People affected by the May cyber attack on Johns Hopkins Health System and Johns Hopkins University are filing a class action lawsuit against the organization.

The lawsuit states that tens or even hundreds of thousands of people had their personal identifiable information exposed through a vulnerability in the MoveIt file transfer software that was exploited by a Russian-linked ransomware organization called Clop.

The plaintiffs allege that Johns Hopkins willfully, intentionally or recklessly failed to implement reasonable security measures to prevent the unauthorized disclosure of personal data.

The lawsuit claims negligence on the part of Johns Hopkins and a breach of implied contract for failing to protect privacy.

Pamela Hunter, who is named as the main plaintiff in the case, noted that she was informed of the breach on June 24, that she was previously unaware of the breach or that Johns Hopkins was holding her information.

“Plaintiff and the class members remain, even today, in the dark regarding what data was stolen, the particular malware used, and what steps are being taken to secure their PHI/PII and financial information going forward,” the lawsuit states.

Johns Hopkins is not alone being a target of cyber attacks. A recent study from Trustwave, a cloud security organization, found that in 2022 “the U.S. Department of Health and Human Services reported more than 28.5 million breached healthcare records, a significant increase from 21.1 million in 2019.”

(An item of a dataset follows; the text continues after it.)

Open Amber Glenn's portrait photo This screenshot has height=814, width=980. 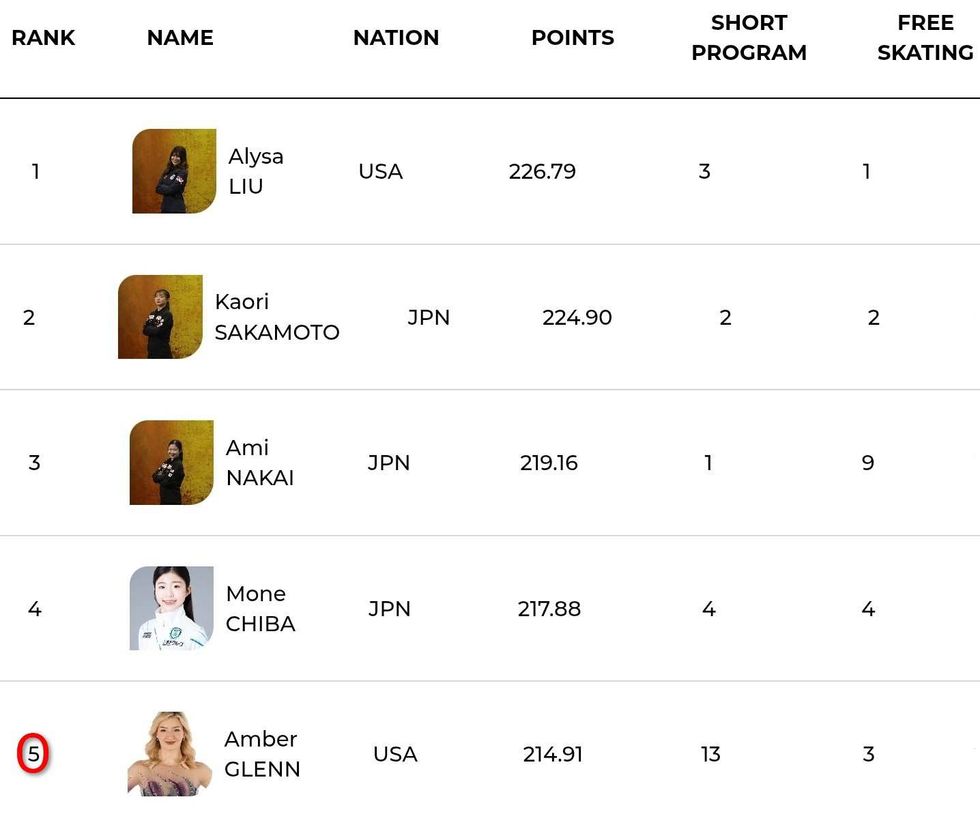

The study found that about one in four cyber attacks target the healthcare industry. Notable intrusions include an attack on MediBank, which exposed 9.7 million customers and one of PharMerica, which exposed 5.8 million customers.

Both of those organizations are facing class action suits for allegedly failing to protect personal information.

Johns Hopkins stated that it took immediate action after the attack and will provide credit monitoring to all who were impacted.

Johns Hopkins did not respond to multiple requests for an interview for this story.